Instructions for the task: The lines you should transcribe are those from the one containing "Screen dimensions: 982x770" to the end of the listing below, exactly, with pictures left out.

Data for this task:
↓↓↓

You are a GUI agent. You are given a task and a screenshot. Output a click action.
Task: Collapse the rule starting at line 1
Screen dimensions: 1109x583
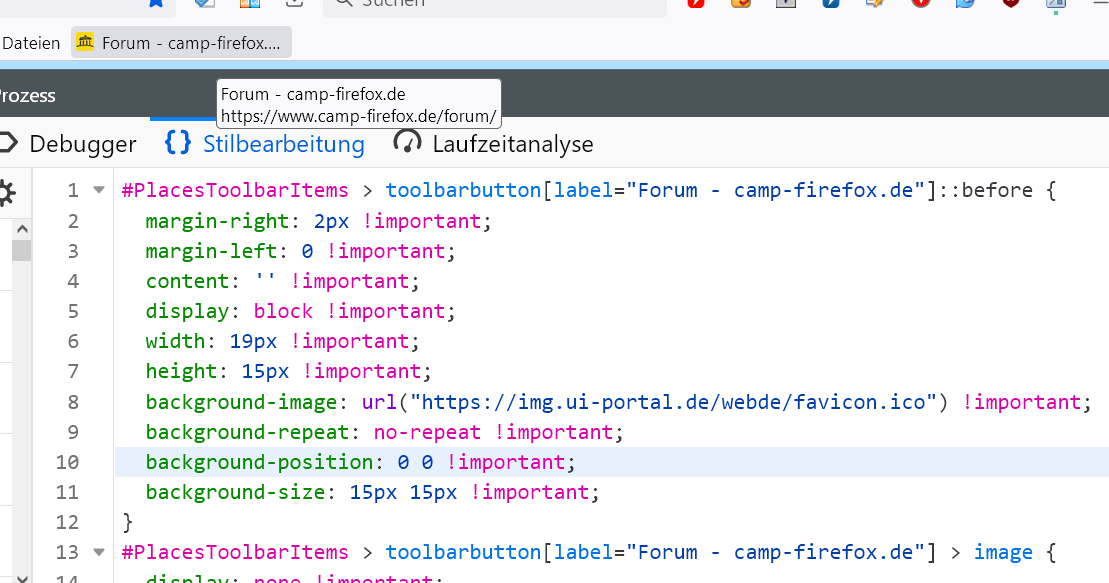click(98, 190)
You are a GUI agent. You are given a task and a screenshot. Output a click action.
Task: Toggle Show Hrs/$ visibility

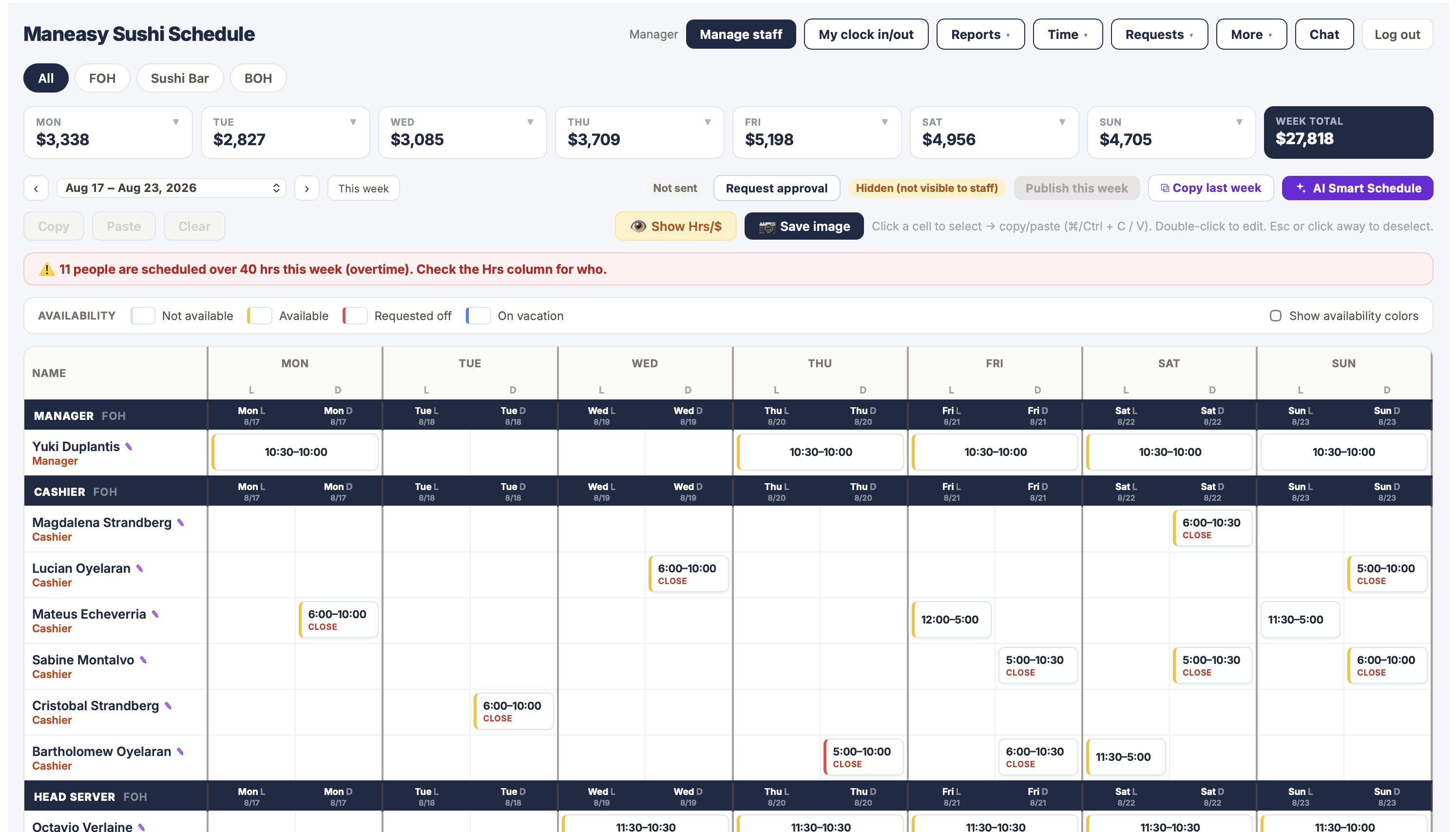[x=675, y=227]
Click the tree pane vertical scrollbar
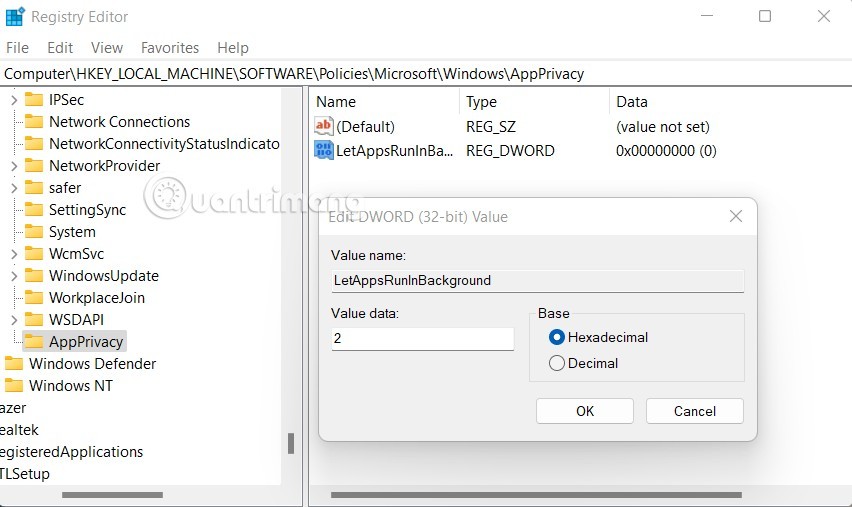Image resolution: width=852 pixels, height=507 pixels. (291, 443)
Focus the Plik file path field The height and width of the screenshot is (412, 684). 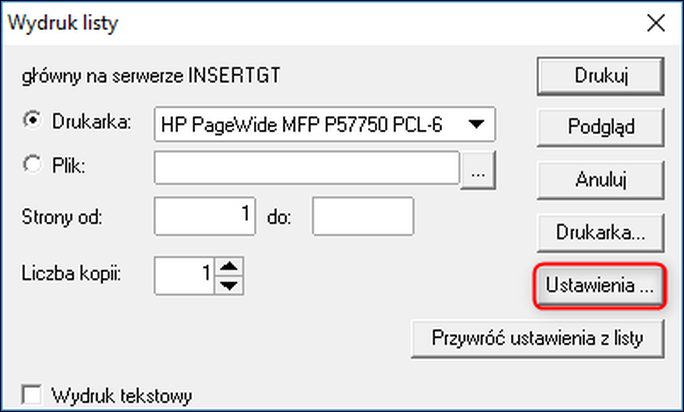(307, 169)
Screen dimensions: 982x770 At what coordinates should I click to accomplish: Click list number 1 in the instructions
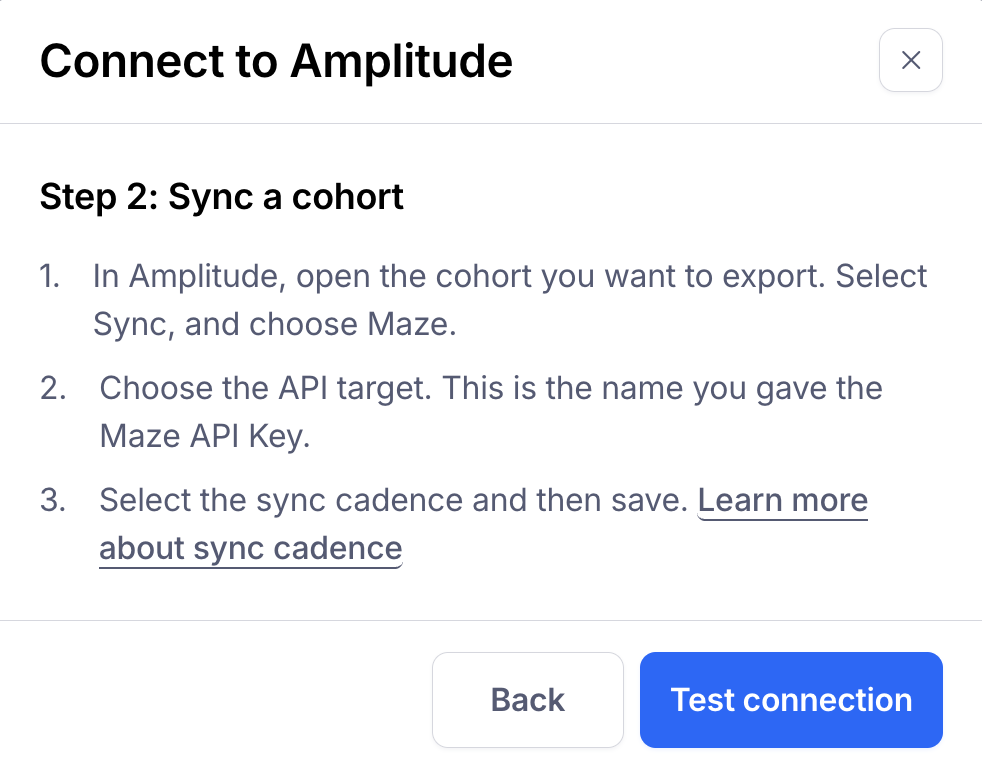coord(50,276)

↑↑↑

Expected output:
Screen dimensions: 982x770 At what coordinates should I click to accomplish: Click list number 1 in the instructions
coord(50,276)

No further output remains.